_Item coordinate data_
↓

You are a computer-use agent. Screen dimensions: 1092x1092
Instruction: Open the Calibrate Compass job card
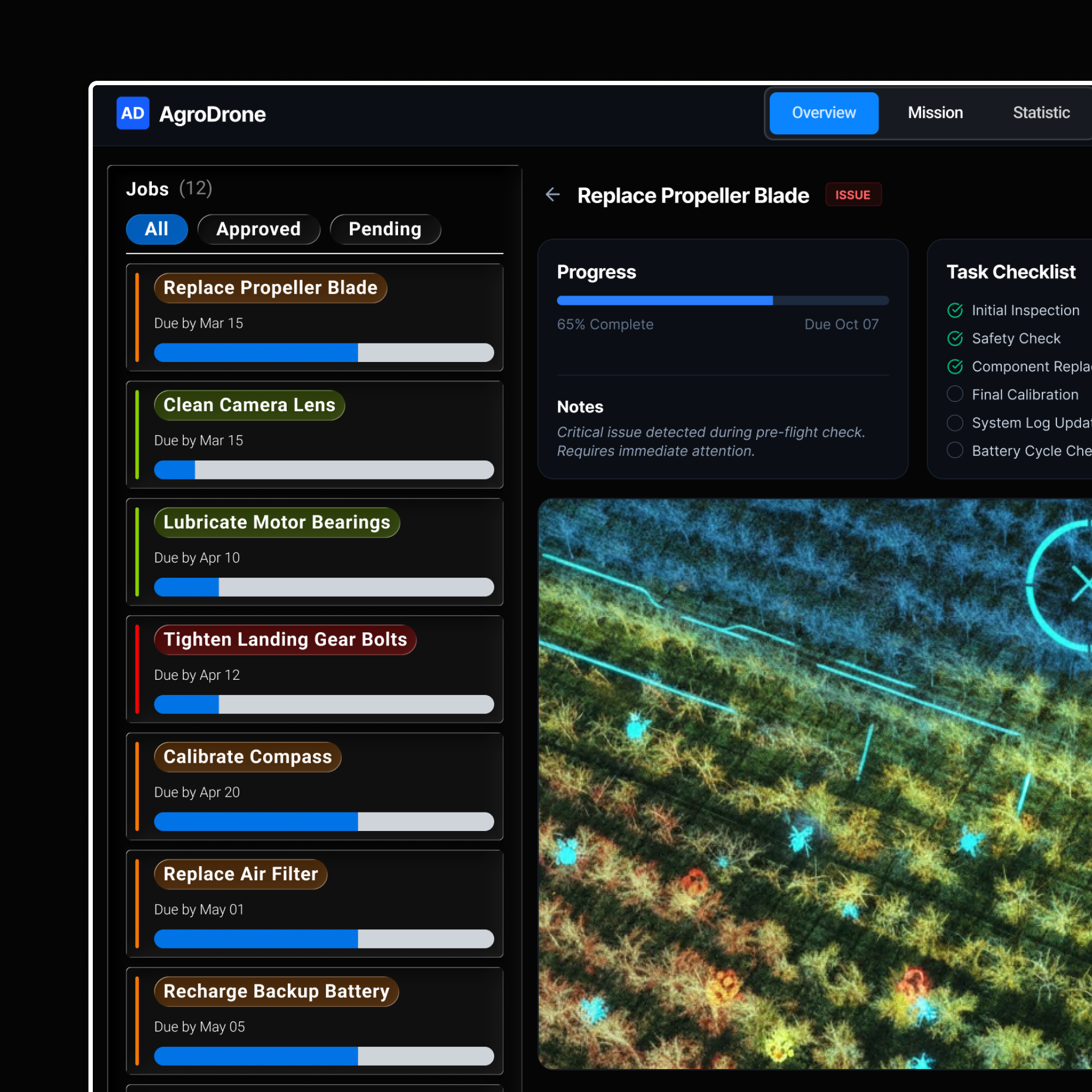click(247, 757)
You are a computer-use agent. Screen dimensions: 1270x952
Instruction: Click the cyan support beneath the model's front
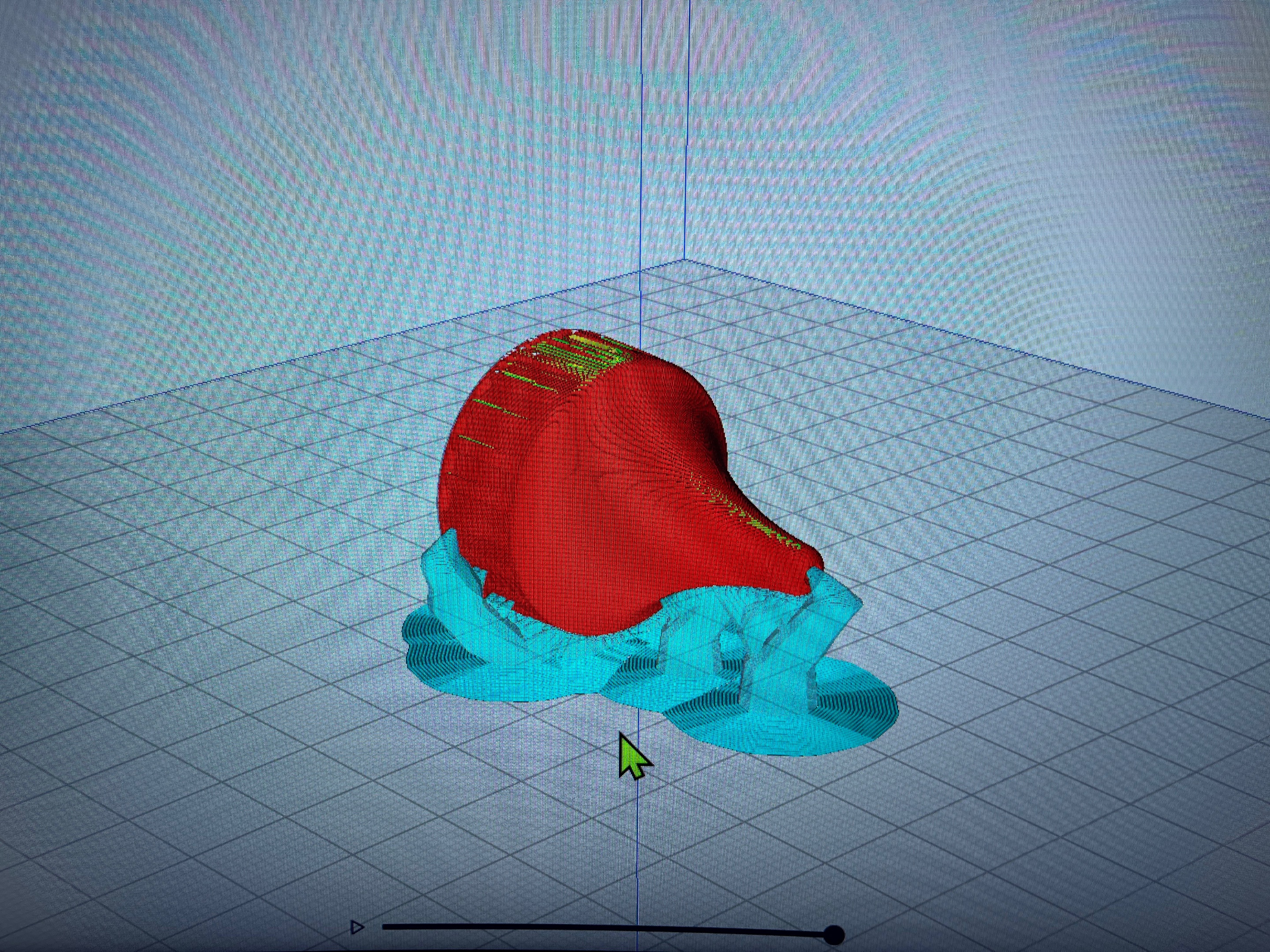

↑

_STATED PROBLEM_
Rewrite every line of the entries above, instructions included, and multiply each coordinate in the answers by 0.7, rounding to the nearest whole number with halves rounded up. Leave the pictures out of your answer.

_SOLUTION TO THE EXERCISE_
You are a computer-use agent. Screen dimensions: 1092x1092
Instruction: Open the Calibrate Compass job card
click(173, 530)
You are a computer-use agent. Screen dimensions: 1270x952
Instruction: Click the cyan support beneath the model's front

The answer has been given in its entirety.